■ **Information supplied**

---*---

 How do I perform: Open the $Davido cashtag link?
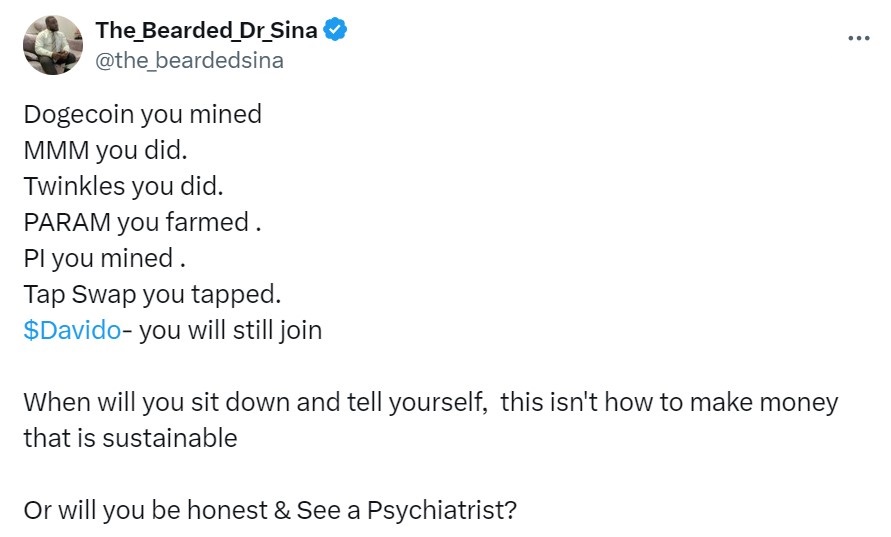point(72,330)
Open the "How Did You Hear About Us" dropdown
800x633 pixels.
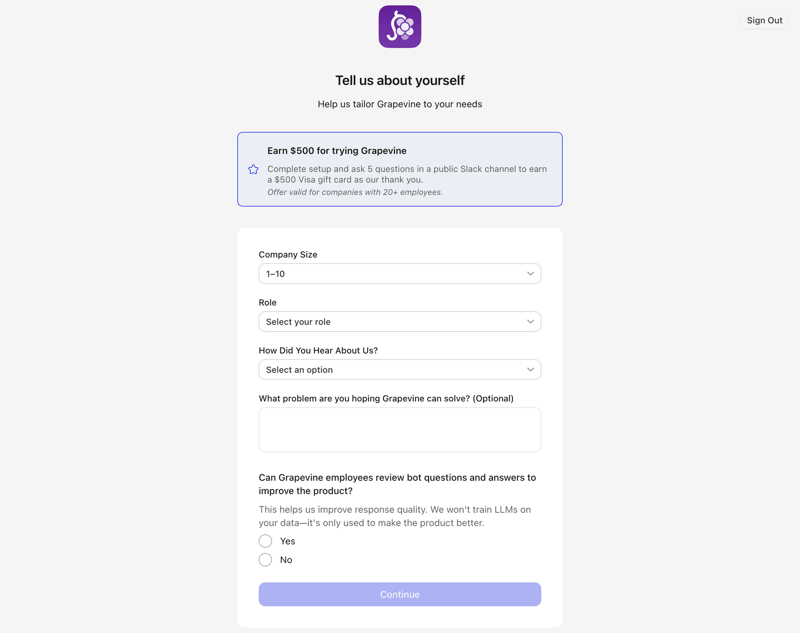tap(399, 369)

---*---

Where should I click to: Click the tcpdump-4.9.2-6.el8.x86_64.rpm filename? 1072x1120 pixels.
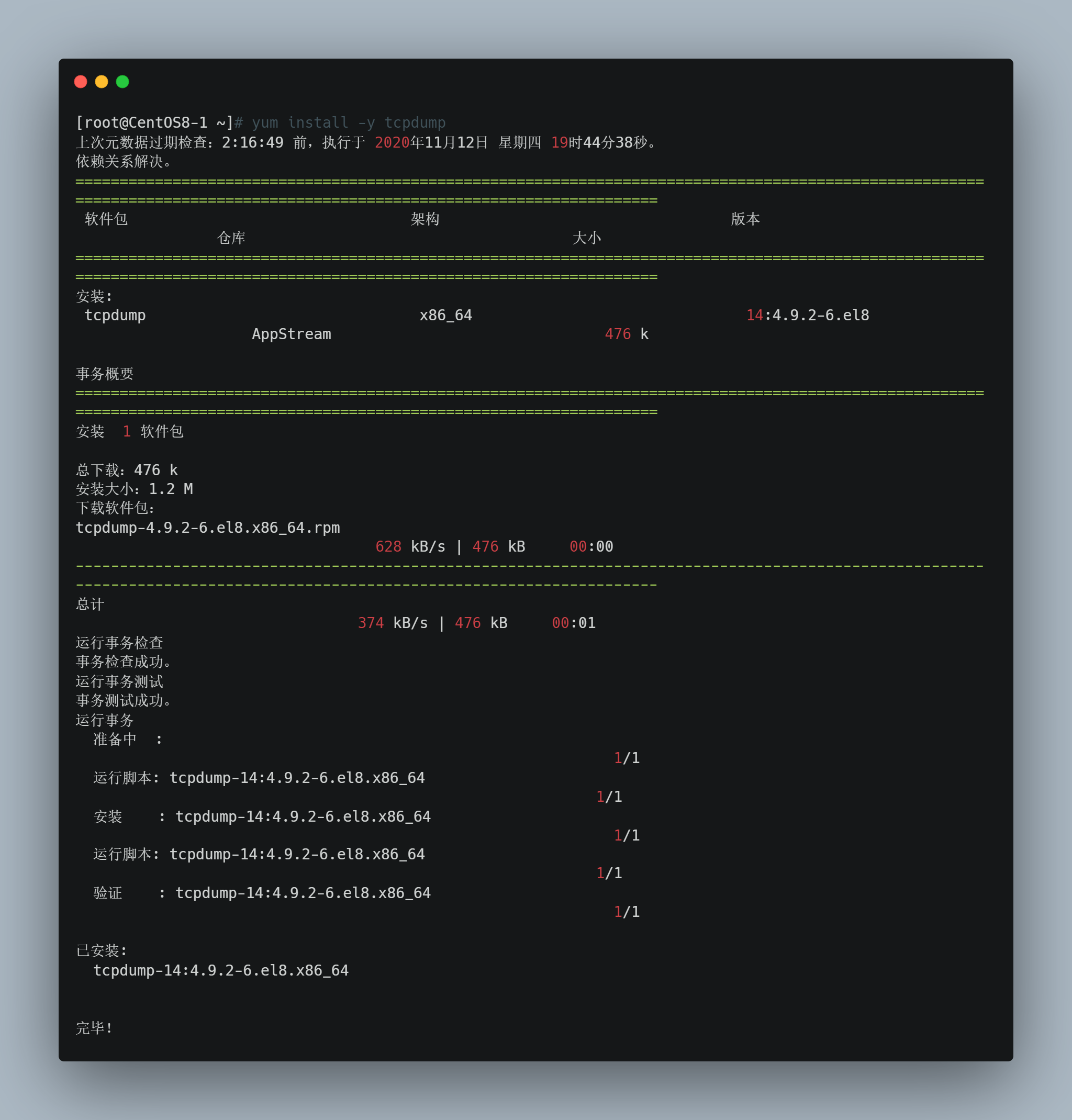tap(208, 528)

---*---

■ **Exercise goal**
Please rewrite the rows from the line containing "Did You Hear" through the line containing "tap(399, 369)", both ends included, requests and all. Scale each coordinate in the answers by 1.8 and round to whole numbers, halves up, but leave every other number unchanged and omit the pictures.

■ **Result of the exercise**
Open the "How Did You Hear About Us" dropdown
800x633 pixels.
tap(718, 664)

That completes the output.